What is expected>
How many lines in the records below contain "Image"? Answer with the number alone.
- Opening Delimiter -
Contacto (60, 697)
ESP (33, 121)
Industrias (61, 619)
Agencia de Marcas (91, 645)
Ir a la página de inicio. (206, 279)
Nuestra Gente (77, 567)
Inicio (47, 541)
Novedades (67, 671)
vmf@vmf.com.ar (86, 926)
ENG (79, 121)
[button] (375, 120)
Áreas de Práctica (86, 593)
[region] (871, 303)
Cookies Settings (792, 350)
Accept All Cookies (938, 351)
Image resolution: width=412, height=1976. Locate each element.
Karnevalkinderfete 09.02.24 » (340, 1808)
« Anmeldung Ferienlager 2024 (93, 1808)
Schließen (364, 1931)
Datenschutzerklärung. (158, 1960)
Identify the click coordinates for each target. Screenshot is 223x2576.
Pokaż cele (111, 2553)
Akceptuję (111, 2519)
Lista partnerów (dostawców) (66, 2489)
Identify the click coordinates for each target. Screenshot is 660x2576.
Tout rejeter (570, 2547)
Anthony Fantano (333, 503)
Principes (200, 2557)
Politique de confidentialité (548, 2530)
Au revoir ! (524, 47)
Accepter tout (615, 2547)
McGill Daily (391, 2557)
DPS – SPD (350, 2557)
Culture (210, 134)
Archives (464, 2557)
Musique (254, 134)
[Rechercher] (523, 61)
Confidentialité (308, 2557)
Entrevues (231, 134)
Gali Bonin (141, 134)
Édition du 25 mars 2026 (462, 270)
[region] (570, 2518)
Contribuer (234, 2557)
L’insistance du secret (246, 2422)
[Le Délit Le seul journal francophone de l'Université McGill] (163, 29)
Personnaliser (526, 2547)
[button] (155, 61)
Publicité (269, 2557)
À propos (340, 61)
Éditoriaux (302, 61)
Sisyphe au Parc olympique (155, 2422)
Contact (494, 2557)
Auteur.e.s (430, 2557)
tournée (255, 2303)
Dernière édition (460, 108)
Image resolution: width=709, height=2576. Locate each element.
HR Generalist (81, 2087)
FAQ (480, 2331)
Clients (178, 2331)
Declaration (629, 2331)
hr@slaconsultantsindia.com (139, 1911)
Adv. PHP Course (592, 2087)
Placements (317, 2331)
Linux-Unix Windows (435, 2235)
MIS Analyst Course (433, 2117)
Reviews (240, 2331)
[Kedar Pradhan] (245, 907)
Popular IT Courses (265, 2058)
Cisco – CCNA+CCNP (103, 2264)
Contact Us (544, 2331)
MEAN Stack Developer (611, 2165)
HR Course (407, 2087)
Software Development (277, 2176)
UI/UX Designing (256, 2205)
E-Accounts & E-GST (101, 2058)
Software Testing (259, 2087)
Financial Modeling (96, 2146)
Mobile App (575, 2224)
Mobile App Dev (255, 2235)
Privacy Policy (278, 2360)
- Closing Delimiter -
Solution>
2